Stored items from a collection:

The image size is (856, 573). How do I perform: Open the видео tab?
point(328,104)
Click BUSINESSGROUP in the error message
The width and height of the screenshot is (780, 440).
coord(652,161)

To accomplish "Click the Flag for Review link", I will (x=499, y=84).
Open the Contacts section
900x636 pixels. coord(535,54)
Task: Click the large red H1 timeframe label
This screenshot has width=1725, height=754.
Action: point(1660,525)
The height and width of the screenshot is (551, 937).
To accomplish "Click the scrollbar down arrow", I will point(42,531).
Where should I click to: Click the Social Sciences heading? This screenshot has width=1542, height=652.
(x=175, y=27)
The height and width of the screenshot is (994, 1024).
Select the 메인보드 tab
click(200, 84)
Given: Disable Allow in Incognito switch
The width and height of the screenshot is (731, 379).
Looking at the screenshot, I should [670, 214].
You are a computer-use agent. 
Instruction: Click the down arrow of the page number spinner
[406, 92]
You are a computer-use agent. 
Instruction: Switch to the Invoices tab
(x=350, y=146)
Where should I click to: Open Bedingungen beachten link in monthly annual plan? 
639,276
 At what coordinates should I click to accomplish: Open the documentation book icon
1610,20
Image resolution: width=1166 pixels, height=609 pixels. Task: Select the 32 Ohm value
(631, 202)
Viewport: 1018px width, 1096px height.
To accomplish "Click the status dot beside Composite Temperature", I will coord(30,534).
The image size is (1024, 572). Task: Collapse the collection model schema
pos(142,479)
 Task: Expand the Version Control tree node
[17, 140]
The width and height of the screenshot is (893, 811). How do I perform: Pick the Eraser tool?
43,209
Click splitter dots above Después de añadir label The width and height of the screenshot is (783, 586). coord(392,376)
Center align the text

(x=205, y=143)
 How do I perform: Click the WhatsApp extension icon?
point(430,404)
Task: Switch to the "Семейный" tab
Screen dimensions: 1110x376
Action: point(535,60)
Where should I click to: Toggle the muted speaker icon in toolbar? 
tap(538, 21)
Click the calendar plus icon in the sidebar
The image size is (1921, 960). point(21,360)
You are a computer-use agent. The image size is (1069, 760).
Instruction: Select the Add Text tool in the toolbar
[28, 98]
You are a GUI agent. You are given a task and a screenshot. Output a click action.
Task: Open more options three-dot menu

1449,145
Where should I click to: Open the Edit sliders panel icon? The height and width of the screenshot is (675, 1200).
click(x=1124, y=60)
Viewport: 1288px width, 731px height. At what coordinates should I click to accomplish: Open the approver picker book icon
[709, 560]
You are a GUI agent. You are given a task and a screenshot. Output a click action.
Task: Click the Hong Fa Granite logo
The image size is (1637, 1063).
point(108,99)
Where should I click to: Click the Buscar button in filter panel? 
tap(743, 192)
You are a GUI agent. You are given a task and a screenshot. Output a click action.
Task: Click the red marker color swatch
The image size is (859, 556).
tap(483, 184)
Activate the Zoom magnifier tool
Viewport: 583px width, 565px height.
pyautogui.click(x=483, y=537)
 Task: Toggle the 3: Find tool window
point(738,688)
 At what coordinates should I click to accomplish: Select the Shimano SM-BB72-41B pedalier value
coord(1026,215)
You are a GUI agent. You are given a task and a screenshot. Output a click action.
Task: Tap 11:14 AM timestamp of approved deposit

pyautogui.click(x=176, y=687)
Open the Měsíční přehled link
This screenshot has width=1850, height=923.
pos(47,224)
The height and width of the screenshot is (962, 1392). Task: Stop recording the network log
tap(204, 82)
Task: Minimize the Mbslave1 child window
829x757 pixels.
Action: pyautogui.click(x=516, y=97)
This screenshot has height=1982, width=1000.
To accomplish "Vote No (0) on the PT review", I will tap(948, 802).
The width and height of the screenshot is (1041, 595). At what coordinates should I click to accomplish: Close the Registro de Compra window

• [WORK REQUEST]:
Without omitting anything, output the entries exactly.

• [EXERCISE RESPONSE]:
The image size is (856, 573). How do I perform: Open the видео tab?
point(328,104)
Click BUSINESSGROUP in the error message
The width and height of the screenshot is (780, 440).
coord(652,161)

To accomplish "Click the Flag for Review link", I will (x=499, y=84).
Open the Contacts section
900x636 pixels. coord(535,54)
Task: Click the large red H1 timeframe label
This screenshot has width=1725, height=754.
Action: point(1660,525)
The height and width of the screenshot is (551, 937).
To accomplish "Click the scrollbar down arrow", I will point(42,531).
Where should I click to: Click the Social Sciences heading? This screenshot has width=1542, height=652.
(x=175, y=27)
The height and width of the screenshot is (994, 1024).
Select the 메인보드 tab
click(200, 84)
Given: Disable Allow in Incognito switch
The width and height of the screenshot is (731, 379).
Looking at the screenshot, I should [670, 214].
You are a computer-use agent. 
Instruction: Click the down arrow of the page number spinner
[406, 92]
You are a computer-use agent. 
Instruction: Switch to the Invoices tab
(x=350, y=146)
Where should I click to: Open Bedingungen beachten link in monthly annual plan? 
639,276
 At what coordinates should I click to accomplish: Open the documentation book icon
1610,20
Image resolution: width=1166 pixels, height=609 pixels. Task: Select the 32 Ohm value
(631, 202)
Viewport: 1018px width, 1096px height.
To accomplish "Click the status dot beside Composite Temperature", I will coord(30,534).
The image size is (1024, 572). Task: Collapse the collection model schema
pos(142,479)
 Task: Expand the Version Control tree node
[17, 140]
The width and height of the screenshot is (893, 811). How do I perform: Pick the Eraser tool?
43,209
Click splitter dots above Después de añadir label The width and height of the screenshot is (783, 586). coord(392,376)
Center align the text

(x=205, y=143)
 How do I perform: Click the WhatsApp extension icon?
point(430,404)
Task: Switch to the "Семейный" tab
Screen dimensions: 1110x376
Action: point(535,60)
Where should I click to: Toggle the muted speaker icon in toolbar? 
tap(538, 21)
Click the calendar plus icon in the sidebar
The image size is (1921, 960). point(21,360)
You are a computer-use agent. The image size is (1069, 760).
Instruction: Select the Add Text tool in the toolbar
[28, 98]
You are a GUI agent. You are given a task and a screenshot. Output a click action.
Task: Open more options three-dot menu

1449,145
Where should I click to: Open the Edit sliders panel icon? The height and width of the screenshot is (675, 1200).
click(x=1124, y=60)
Viewport: 1288px width, 731px height. At what coordinates should I click to accomplish: Open the approver picker book icon
[709, 560]
You are a GUI agent. You are given a task and a screenshot. Output a click action.
Task: Click the Hong Fa Granite logo
The image size is (1637, 1063).
point(108,99)
Where should I click to: Click the Buscar button in filter panel? 
tap(743, 192)
You are a GUI agent. You are given a task and a screenshot. Output a click action.
Task: Click the red marker color swatch
The image size is (859, 556).
tap(483, 184)
Activate the Zoom magnifier tool
Viewport: 583px width, 565px height.
pyautogui.click(x=483, y=537)
 Task: Toggle the 3: Find tool window
point(738,688)
 At what coordinates should I click to accomplish: Select the Shimano SM-BB72-41B pedalier value
coord(1026,215)
You are a GUI agent. You are given a task and a screenshot. Output a click action.
Task: Tap 11:14 AM timestamp of approved deposit

pyautogui.click(x=176, y=687)
Open the Měsíční přehled link
This screenshot has width=1850, height=923.
pos(47,224)
The height and width of the screenshot is (962, 1392). Task: Stop recording the network log
tap(204, 82)
Task: Minimize the Mbslave1 child window
829x757 pixels.
Action: pyautogui.click(x=516, y=97)
This screenshot has height=1982, width=1000.
To accomplish "Vote No (0) on the PT review", I will tap(948, 802).
The width and height of the screenshot is (1041, 595). At what coordinates should I click to accomplish: Close the Registro de Compra window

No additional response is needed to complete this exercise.